▶ Tasks to carry out:
1. On which dates does the securities filing excerpt say the company issued 4-year warrants? List each date once.
2. Rewrite the securities filing excerpt starting at "Common Stock Issued" and ending at "paid in connection with these issuances.", putting "Chief Financial Officer" in place of "CFO".

==== Given text ====

The note and warrant was not offered via general solicitation to the public but solely to Ms. Yeschenko. No sales commissions or other remuneration was paid in connection with these sales.
On December 20, 2008, we issued a 4-year warrant to purchase 50,000 shares of Common Stock to Christopher Tucker, at an exercise price of $0.50 per share, along with a $25,000 promissory note bearing interest at the rate of 12% per annum. Mr. Tucker not affiliated with the Company. The above referenced note and warrant was issued in reliance on Section 4(2) of the Securities Act of 1933, as amended.
The note and warrant was not offered via general solicitation to the public but solely to Mr. Tucker. No sales commissions or other remuneration was paid in connection with these sales.
On December 20, 2008, we issued a 4-year warrant to purchase 100,000 shares of Common Stock to Jeffery Neustadt, at an exercise price of $0.50 per share, along with a $50,000 promissory note beating interest at the rate of 12% per annum. Mr. Neustadt is not affiliated with the Company. The above referenced note and warrant was issued in reliance on Section 4(2) of the Securities Act of 1933, as amended.
The note and warrant was not offered via general solicitation to the public but solely to Mr. Neustadt. No sales commissions or other remuneration was paid in connection with these sales.
On January 29, 2009 we issued a 4-year warrant to purchase 10,000 shares of Common Stock to Erena Karakis, at an exercise price of $0.50 per share, along with a promissory note in the amount of
$
5,000 bearing interest at the rate of 12% per annum. Ms. Karakis not affiliated with the Company. The above referenced note and warrant was issued in reliance on Section 4(2) of the Securities Act of 1933, as amended.
The note and warrant was not offered via general solicitation to the public but solely to Ms. Karakis. No sales commissions or other remuneration was paid in connection with these sales.
On February 11, 2009 we issued a 4-year warrant to purchase 333,333 shares of Common Stock to Barnhart Holdings, Ltd. at an exercise price of $0.50 per share, along with a $100,000 promissory note bearing interest at the rate of 12% per annum. Barnhart Holdings Ltd. is not affiliated with the Company. The above referenced note and warrant was issued in reliance on Section 4(2) of the Securities Act of 1933, as amended.
The note and warrant was not offered via general solicitation to the public but solely to Barhnart Holdings, Ltd. No sales commissions or other remuneration was paid in connection with these sales.
On February 18, 2009 we issued a 4-year warrant to purchase 10,000 shares of Common Stock to Mark Escalante at an exercise price of $0.50 per share, along with a $5,000 promissory note bearing interest at the rate of 12% per annum. Mr. Escalante is not affiliated with the Company. The above referenced note and warrant was issued in reliance on Section 4(2) of the Securities Act of 1933, as amended.
The note and warrant was not offered via general solicitation to the public but solely to Mr. Escalante. No sales commissions or other remuneration was paid in connection with these sales.
Common Stock Issued for Services
On September 22, 2008 we issued 150,000 shares of Common Stock to RL Hartshorn, the Company’s CFO, for services rendered. The shares were issued in reliance on Section 4(2) of the Securities Act of 1933, as amended. The shares were not offered via general solicitation to the public but solely to the aforementioned purchaser or service provider. The Company issued restricted shares in connection with these issuances. No sales commissions or other remuneration was paid in connection with these issuances.

==== Record set ====

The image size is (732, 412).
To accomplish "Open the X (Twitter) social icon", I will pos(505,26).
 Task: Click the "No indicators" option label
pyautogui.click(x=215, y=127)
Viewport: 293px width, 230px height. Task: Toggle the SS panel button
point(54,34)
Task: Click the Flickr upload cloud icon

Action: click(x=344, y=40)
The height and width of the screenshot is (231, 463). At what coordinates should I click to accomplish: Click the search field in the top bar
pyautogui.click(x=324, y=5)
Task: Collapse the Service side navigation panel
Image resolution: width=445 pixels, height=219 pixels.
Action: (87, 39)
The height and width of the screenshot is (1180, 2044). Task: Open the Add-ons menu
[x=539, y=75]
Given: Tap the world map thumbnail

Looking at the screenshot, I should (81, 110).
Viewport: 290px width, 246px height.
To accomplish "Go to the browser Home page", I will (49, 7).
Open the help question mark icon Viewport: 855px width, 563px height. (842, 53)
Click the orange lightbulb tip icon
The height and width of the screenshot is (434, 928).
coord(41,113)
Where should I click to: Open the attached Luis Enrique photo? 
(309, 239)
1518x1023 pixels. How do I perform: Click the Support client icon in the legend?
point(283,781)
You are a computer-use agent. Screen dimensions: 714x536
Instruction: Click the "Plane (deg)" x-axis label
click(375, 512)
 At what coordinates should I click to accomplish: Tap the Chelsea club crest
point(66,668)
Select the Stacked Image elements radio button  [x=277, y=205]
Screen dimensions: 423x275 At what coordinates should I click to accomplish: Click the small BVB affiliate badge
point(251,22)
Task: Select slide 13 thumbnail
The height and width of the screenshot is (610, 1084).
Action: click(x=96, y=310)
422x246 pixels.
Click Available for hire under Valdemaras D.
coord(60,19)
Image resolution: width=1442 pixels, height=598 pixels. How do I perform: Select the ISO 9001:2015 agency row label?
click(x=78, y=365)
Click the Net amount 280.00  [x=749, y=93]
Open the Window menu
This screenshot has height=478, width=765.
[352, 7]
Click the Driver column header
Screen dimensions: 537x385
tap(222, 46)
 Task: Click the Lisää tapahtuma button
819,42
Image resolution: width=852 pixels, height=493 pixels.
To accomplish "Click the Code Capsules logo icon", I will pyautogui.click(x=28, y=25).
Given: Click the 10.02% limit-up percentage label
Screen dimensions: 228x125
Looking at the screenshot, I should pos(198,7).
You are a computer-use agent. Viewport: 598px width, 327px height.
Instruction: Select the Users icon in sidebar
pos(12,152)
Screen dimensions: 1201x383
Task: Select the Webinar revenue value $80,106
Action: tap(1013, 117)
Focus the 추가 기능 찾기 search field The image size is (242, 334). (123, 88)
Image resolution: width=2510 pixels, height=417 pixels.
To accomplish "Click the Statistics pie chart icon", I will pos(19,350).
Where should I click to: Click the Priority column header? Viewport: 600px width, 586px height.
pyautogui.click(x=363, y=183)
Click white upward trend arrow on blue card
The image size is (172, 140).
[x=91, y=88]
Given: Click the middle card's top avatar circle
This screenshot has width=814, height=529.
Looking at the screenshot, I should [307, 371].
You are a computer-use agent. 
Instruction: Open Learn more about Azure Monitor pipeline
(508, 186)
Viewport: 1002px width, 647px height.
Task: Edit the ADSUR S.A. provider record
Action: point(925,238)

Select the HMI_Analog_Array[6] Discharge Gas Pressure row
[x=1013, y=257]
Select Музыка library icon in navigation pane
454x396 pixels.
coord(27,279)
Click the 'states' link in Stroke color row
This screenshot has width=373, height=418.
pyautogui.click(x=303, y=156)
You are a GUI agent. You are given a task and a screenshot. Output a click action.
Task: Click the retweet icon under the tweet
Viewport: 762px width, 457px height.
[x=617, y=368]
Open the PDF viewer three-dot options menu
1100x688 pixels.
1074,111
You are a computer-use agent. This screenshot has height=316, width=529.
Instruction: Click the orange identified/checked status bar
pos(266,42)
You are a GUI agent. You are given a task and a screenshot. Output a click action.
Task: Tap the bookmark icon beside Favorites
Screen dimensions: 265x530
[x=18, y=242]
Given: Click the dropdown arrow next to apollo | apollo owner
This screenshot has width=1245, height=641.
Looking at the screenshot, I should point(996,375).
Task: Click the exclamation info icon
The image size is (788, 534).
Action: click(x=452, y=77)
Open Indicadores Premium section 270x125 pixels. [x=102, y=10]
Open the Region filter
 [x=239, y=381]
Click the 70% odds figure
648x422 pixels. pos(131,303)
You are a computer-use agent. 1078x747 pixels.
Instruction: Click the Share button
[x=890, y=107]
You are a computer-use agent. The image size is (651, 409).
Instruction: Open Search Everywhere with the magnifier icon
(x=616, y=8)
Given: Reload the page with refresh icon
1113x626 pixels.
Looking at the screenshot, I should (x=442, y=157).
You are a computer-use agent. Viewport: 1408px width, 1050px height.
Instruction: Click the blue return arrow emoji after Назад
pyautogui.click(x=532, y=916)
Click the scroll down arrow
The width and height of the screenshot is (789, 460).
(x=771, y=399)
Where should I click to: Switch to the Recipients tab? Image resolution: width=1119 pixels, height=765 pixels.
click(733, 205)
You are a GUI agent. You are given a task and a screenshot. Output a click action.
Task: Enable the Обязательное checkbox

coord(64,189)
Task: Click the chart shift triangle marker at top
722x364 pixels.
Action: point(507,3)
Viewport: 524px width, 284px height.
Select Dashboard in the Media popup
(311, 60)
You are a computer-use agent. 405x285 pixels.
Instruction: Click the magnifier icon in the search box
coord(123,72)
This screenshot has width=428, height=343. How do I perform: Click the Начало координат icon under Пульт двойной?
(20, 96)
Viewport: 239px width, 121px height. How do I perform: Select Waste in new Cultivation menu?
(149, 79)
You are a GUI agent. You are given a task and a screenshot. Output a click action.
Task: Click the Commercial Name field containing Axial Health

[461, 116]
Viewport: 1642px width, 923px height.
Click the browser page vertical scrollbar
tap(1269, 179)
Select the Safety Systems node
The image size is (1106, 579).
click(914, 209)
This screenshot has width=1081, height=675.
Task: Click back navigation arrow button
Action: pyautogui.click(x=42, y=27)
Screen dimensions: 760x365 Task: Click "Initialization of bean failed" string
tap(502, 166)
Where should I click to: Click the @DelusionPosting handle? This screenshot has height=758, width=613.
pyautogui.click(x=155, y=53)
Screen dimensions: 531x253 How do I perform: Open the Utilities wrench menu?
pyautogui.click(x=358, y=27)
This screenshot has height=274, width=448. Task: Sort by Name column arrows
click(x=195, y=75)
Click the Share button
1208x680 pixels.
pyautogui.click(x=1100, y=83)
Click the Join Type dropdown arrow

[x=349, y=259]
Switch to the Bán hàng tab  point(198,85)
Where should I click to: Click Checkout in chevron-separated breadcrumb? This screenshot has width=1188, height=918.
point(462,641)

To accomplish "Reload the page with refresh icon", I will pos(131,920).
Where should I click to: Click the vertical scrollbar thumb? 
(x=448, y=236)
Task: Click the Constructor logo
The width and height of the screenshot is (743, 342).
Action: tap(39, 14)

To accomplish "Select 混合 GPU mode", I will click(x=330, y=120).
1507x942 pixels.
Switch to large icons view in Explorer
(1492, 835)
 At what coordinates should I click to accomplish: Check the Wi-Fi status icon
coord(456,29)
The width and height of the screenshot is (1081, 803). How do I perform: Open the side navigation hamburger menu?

====

▶ Answers for the exercise:
1.
December 20, 2008
January 29, 2009
February 11, 2009
February 18, 2009

2.
Common Stock Issued for Services
On September 22, 2008 we issued 150,000 shares of Common Stock to RL Hartshorn, the Company’s Chief Financial Officer, for services rendered. The shares were issued in reliance on Section 4(2) of the Securities Act of 1933, as amended. The shares were not offered via general solicitation to the public but solely to the aforementioned purchaser or service provider. The Company issued restricted shares in connection with these issuances. No sales commissions or other remuneration was paid in connection with these issuances.